It’s 7:30 p.m. and I’m looping the parking lot of the expansive outdoor mall searching for ANOTHER shoe store. I’ve already been in two. Alas, I have giant feet. Still, me and my giant feet need a pair of shoes for the conference next week.
I pull into the parking lot of a shoe store that is just about out of my price range. I’ll just take a quick look.
I might walk out after seeing the price tag on a pair of shoes, but as it turns out, they have the very pair of Dankso Mary Janes I’ve been drooling over for the past four years. The store is deserted and the manager is giving me the hard sell. Reluctantly, I agree to try on a couple pairs of shoes.
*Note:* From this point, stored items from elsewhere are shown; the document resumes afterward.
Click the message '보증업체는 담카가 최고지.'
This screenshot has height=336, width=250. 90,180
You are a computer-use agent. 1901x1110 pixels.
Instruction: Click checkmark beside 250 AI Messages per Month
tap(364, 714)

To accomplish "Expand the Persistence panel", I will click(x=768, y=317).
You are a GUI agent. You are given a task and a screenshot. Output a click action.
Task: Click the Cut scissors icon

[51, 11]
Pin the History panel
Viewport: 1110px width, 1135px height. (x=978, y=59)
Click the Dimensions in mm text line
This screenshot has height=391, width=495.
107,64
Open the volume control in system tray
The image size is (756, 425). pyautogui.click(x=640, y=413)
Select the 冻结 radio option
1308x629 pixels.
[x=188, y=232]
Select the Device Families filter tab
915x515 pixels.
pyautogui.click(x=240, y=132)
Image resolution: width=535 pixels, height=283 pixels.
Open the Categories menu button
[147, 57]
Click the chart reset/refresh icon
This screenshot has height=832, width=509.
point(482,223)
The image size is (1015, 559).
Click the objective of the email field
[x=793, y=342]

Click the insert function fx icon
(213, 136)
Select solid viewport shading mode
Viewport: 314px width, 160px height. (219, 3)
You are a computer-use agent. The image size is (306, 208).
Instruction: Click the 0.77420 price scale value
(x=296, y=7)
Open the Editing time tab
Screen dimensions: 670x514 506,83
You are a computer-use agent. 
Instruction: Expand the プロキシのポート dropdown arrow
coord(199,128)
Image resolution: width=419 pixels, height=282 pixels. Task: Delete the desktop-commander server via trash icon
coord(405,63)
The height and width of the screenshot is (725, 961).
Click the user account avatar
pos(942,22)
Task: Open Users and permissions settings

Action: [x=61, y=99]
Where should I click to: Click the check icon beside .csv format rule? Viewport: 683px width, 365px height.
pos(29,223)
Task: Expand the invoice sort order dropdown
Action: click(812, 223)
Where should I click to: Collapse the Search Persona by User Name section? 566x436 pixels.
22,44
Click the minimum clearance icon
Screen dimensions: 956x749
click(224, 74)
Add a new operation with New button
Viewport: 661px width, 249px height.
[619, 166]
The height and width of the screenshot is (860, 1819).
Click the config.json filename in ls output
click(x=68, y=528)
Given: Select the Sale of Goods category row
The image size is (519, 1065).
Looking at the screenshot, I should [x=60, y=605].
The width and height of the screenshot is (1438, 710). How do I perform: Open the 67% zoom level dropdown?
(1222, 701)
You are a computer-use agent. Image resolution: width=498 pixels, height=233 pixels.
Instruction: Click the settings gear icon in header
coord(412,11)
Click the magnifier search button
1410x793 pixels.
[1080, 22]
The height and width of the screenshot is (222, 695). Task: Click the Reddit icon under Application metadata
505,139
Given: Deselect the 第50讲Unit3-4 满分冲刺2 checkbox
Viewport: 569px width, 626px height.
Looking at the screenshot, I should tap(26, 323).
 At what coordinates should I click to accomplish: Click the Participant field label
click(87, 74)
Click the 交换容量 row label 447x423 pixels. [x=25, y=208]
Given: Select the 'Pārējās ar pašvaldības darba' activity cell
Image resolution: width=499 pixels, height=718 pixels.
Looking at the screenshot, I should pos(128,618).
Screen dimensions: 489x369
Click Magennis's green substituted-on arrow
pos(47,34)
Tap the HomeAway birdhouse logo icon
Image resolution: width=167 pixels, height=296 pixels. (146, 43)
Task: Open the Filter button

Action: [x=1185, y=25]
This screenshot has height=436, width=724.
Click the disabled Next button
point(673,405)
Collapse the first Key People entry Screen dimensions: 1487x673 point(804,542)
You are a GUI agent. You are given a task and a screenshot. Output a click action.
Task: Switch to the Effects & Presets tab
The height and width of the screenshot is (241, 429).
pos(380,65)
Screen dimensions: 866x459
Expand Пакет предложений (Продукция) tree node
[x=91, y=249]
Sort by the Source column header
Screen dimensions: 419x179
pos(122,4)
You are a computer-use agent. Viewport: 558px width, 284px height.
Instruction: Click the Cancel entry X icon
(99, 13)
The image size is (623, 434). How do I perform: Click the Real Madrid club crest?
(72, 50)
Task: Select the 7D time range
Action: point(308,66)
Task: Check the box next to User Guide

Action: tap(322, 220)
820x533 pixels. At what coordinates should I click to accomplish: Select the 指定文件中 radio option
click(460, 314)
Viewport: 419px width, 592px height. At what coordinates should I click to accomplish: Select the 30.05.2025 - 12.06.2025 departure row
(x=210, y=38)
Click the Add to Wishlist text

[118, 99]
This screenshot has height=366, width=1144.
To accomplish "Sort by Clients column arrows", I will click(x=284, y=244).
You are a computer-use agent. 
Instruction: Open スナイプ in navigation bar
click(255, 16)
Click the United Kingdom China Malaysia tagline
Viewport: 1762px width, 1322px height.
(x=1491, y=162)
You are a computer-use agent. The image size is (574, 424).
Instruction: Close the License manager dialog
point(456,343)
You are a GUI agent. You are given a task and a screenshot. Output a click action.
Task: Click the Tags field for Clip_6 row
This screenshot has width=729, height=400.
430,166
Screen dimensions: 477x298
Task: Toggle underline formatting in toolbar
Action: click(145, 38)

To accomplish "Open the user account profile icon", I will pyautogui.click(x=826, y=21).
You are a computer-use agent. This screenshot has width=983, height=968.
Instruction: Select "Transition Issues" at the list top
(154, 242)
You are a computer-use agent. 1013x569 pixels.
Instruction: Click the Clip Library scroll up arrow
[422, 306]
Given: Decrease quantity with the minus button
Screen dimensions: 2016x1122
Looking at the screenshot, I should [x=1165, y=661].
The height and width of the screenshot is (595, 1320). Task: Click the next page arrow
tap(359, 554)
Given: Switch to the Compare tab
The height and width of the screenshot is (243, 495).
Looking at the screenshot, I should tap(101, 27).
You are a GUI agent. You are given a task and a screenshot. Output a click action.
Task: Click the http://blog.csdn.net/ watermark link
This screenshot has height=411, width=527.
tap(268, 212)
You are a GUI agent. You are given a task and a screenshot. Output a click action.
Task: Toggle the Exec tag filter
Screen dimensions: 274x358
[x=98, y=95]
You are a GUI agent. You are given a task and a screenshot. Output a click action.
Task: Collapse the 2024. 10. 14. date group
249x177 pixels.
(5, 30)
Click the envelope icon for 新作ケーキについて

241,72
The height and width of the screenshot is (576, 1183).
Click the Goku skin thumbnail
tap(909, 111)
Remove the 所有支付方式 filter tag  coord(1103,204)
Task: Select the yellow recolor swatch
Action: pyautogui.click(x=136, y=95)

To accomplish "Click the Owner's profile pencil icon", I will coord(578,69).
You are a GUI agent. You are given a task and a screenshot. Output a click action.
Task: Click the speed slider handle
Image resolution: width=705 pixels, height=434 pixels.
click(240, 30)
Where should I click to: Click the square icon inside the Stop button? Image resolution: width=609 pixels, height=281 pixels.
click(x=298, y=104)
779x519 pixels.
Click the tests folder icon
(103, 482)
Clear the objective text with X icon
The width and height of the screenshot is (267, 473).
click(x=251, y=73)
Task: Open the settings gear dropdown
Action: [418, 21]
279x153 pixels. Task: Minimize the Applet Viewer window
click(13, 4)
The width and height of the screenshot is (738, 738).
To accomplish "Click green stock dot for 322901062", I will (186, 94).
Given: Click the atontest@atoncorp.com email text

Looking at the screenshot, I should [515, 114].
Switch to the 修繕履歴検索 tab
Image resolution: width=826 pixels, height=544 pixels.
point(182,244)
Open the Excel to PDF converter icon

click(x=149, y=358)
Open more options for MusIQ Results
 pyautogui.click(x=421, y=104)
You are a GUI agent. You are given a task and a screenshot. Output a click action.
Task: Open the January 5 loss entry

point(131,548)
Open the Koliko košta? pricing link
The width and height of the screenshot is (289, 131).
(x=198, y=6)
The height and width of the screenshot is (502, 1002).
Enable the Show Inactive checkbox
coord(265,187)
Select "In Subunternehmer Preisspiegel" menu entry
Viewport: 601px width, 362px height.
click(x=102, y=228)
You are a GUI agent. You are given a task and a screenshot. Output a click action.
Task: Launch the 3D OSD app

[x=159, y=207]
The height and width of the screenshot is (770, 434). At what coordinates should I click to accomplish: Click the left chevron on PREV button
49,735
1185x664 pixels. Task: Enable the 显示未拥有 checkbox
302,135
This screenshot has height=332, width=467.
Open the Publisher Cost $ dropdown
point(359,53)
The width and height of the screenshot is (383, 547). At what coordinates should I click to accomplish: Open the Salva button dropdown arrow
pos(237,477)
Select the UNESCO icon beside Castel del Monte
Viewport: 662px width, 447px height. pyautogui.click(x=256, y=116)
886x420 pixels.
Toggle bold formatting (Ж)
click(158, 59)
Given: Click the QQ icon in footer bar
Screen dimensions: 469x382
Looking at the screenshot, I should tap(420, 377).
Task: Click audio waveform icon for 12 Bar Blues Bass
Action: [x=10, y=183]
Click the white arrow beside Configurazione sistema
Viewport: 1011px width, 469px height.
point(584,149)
Nine pairs of shoes later, and after watching me pull up my “no show” dress socks for the 100th time, the manager tells me he has the solution to my sock problem. I’m skeptical. Every shoe store claims to have no show socks that really stay up, but we all know these don’t exist. It’s like telling me he knows where I can get a unicorn.
I finally settle on a pair of shoes that are arguably within my price range and I agree that I’d better buy another pair of no show socks. He selects a pair of merino wool, no show socks that he swears by. Then he says he will show me a way to wear them so they CAN’T fall off. I’m intrigued, but skeptical. I watch as he opens the socks, but instead of handing them to me, he removes the inserts from my new shoes, puts the socks on the inserts, and replaces them. He tells me that this way, I get the benefit of wearing socks, but I won’t have to adjust them and they certainly won’t show.
I ask him why I haven’t read this tip in a blog. He shrugs.